We all glanced at each other, eyes lowered, with looks that said, “Boy is this going to be a long [expletive] night.”
It was almost one a.m. by the time we returned to the train platform. We had more than six hours until sunrise (unless, god forbid, it began snowing). I gazed down the tracks and crunched the numbers in my head. About ten miles at a twenty to thirty minute walk per mile equated to a four-hour walk. The trouble was that the train had changed tracks twice and it might be easy to get confused. I dropped the thought and claimed my bench.
“Look at that coffee shop on the corner over there,” PFC Duggan said. “They’ll open before daybreak at maybe six or seven. Man that coffee’s going to taste good.”
“Oh, yeah,” I yelled out loud enough to awaken a stray dog that had been asleep under the free bench. I had a direct view to the coffee shop, which would serve as my beacon to navigate through the night.
The four benches looked less inviting than the front desk manager at the hotel. The pathetic sound of rustling newspapers caused the stray dog to vacate the premises. PFC Wertz screamed after it, “Aus! Aus!”
We laughed. I wiped the bench surface with a handkerchief before spreading my newspapers down. I folded the ends of my olive drab ski cap to form a small pillow before I retired on the hard surface.
Wertz was talkative for the thirty minutes or so. Unbelievably, the short, stout soldier began snoring in the middle of a war story. Duggan laughed and I joined in. No way would I be able to sleep through this. I continually changed positions all the while trying to get my mind off the bitter cold.
At 2:30 a.m. I got up and walked around the platform. I stopped at the end and performed some jumping jacks. Upon my return, the warmth that I had invested in the bench had fled. PFC Wertz snored on. I hated him.
Perhaps it was the excessive alcohol consumption or pure exhaustion. I dosed off.
I woke up with my entire body shaking. My watch indicated 5:10 a.m., less than an hour before the coffee shop might open. I rose and repeated my jumping jack routine, but this time with an almost religious fervor.
At six a.m. I sat hunched over on the bench shivering, my eyes glued on the coffee shop. I could detect no activity inside. No smoke exited the chimney. Wertz, no longer snoring was nonetheless motionless as was PFC Duggan. I hated both of them.

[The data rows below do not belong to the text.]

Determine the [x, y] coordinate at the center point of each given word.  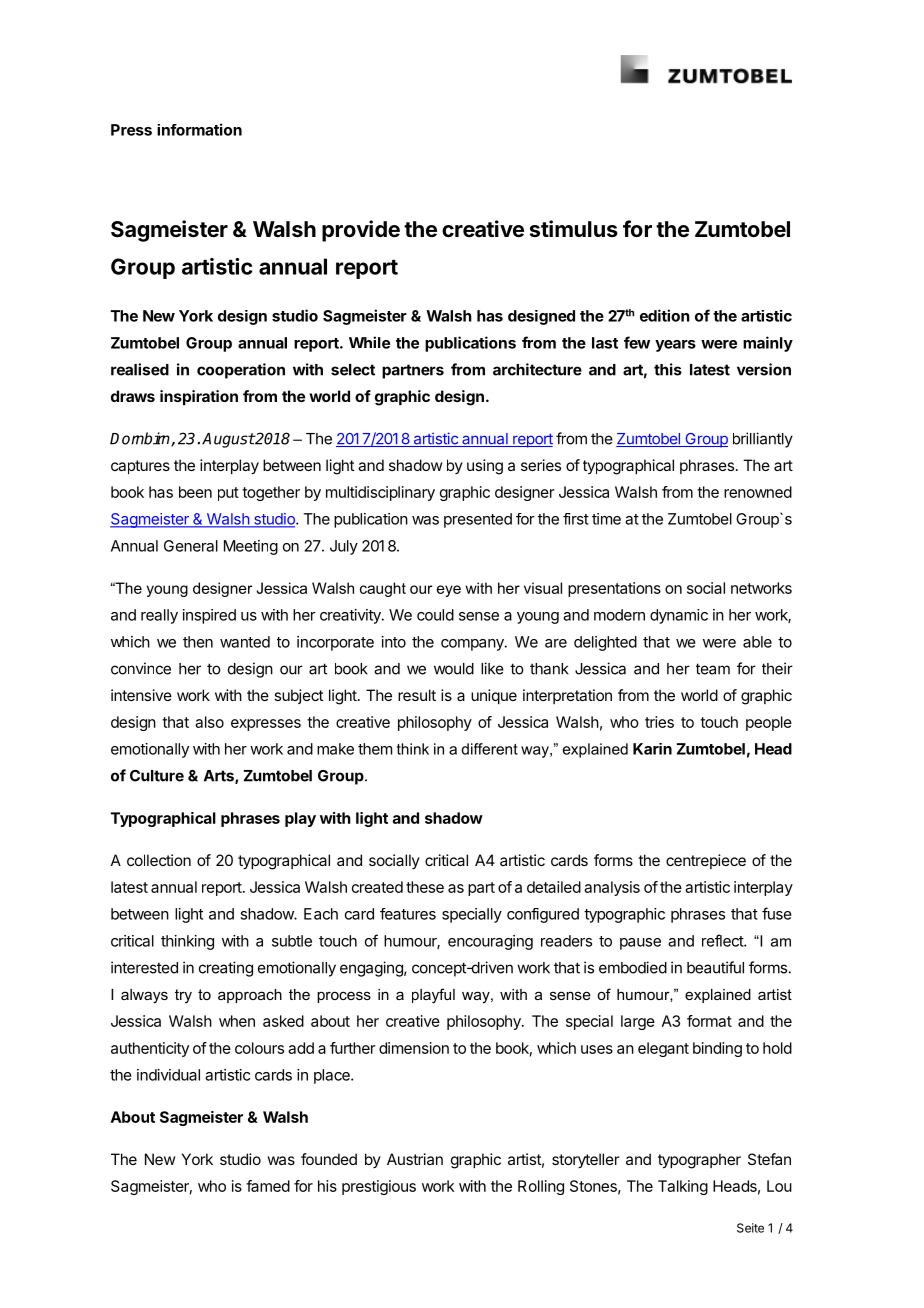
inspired [209, 616]
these [425, 887]
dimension [414, 1048]
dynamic [679, 616]
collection [159, 860]
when [237, 1021]
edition [665, 315]
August [228, 440]
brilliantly [763, 440]
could [435, 615]
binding [717, 1049]
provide [361, 231]
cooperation [241, 371]
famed [268, 1186]
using [485, 467]
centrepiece [706, 861]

At a few minutes before seven a.m. a woman wearing far too much clothing unlocked the door of the coffee shop. Not wanting to sound too eager I woke up PFC’s Wertz and Duggan with a loud statement: “I smell coffee brewing.”
I heard, “Oh shit,” in stereo as my two fellow PFC’s woke from their winter slumber.
“Man is it [expletive] cold,” Wertz yelled out.
“Fuckin’ A,” Dugan replied, like the tough guy on the block.
While the two intrepid winter soldiers shook the winter night away my eyes remained peeled on the door of the coffee shop.
At a few minutes after seven, I said, “Come on, let’s go.”
The Most Delicious Coffee
A customer had entered through the door.
We didn’t trip over each other. Nor did we race over to the coffee shop and fight our way through the door. We marched side-by-side, as proud soldiers. The bitter cold did her best to ice up the road and she swept a wind at us–her final harassment. But we were used to her tricks now—we had prevailed.
Two hours later we sat in the warm US Army Mannheim mess hall, savoring eggs and bacon. The coffee hit the spot, but not like that first sip of the most delicious coffee I had ever tasted at the cafe across from the train platform.